WORK INSTRUCTIONS ::
Of the lines below, reproduce exactly those from the line containing "Switch to the" to the end, including both the first and the last.

##########

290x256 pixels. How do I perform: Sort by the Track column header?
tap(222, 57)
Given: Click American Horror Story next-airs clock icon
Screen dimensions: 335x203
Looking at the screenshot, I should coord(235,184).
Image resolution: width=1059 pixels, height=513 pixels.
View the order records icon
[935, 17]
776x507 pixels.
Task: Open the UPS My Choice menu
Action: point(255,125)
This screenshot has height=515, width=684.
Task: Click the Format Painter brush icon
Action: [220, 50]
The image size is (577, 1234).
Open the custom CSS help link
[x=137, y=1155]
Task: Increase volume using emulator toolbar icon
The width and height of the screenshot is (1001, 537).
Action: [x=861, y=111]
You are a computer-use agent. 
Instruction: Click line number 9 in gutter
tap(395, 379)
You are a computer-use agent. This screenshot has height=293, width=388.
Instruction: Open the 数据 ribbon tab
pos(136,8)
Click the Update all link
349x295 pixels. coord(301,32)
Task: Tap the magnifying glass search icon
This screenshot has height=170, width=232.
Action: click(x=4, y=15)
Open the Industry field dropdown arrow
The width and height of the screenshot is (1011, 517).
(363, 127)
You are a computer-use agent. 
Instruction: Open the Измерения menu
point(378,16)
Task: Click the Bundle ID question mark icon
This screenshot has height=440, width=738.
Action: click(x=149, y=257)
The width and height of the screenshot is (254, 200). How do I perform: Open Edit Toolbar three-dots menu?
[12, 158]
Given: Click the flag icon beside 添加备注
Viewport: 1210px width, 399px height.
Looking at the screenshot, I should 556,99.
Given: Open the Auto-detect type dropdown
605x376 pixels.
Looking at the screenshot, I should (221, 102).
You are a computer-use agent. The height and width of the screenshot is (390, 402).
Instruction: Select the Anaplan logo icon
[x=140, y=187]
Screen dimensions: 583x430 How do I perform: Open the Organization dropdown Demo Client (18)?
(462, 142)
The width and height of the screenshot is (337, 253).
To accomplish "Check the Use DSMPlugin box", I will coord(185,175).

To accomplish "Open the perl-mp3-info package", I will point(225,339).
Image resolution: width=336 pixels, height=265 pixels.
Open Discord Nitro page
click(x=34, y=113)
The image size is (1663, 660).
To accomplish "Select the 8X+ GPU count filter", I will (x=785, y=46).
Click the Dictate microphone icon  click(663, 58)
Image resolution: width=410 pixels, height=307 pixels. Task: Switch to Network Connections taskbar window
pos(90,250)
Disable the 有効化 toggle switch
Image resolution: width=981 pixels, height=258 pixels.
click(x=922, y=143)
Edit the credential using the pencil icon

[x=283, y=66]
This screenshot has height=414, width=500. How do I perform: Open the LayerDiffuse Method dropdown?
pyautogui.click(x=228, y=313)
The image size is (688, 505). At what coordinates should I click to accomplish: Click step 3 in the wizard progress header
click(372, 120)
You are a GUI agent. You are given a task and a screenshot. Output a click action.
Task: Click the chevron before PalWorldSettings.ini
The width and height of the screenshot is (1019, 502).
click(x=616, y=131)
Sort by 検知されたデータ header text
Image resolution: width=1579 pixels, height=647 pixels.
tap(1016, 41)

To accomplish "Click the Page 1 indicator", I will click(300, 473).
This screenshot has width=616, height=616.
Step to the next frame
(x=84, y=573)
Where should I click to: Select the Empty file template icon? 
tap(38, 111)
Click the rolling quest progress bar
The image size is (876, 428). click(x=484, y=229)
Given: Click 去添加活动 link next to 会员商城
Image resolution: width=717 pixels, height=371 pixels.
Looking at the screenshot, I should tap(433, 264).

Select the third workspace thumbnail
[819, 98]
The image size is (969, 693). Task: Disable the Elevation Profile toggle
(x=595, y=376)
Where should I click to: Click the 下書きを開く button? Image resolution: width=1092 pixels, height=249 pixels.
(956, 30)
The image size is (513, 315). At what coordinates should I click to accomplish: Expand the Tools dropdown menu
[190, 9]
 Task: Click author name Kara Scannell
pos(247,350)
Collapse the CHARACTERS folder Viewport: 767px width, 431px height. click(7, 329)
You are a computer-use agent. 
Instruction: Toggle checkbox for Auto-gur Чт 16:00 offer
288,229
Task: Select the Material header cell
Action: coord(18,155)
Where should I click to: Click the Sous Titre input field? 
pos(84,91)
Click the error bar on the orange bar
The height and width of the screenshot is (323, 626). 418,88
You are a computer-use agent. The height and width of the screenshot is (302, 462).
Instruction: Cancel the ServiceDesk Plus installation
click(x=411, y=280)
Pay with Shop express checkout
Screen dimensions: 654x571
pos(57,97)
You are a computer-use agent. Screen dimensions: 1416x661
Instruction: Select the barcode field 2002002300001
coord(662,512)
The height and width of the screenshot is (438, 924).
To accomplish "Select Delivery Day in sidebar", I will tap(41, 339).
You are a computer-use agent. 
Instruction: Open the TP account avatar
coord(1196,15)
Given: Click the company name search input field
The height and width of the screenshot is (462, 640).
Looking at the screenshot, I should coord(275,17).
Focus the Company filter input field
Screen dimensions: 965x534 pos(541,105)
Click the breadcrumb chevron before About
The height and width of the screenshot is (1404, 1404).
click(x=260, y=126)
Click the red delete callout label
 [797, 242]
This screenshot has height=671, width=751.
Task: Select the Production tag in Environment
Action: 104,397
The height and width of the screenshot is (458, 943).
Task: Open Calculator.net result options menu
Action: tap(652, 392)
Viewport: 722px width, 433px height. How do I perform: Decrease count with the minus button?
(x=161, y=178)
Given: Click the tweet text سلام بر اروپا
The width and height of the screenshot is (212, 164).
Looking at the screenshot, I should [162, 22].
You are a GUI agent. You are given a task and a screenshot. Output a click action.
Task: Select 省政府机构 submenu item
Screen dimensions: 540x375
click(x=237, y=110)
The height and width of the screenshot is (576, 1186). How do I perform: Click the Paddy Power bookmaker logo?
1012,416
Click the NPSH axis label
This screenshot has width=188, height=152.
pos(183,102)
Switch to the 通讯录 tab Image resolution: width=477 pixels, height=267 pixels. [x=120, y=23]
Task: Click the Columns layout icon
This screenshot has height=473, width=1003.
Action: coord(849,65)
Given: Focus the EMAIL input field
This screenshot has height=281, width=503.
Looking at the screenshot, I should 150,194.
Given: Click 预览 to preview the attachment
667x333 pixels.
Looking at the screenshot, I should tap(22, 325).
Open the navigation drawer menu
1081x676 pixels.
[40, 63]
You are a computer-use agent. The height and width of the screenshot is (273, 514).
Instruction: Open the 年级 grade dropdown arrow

##########

RESULT ::
Switch to the 通讯录 tab Image resolution: width=477 pixels, height=267 pixels. [x=120, y=23]
Task: Click the Columns layout icon
This screenshot has height=473, width=1003.
Action: coord(849,65)
Given: Focus the EMAIL input field
This screenshot has height=281, width=503.
Looking at the screenshot, I should 150,194.
Given: Click 预览 to preview the attachment
667x333 pixels.
Looking at the screenshot, I should tap(22, 325).
Open the navigation drawer menu
1081x676 pixels.
[40, 63]
You are a computer-use agent. The height and width of the screenshot is (273, 514).
Instruction: Open the 年级 grade dropdown arrow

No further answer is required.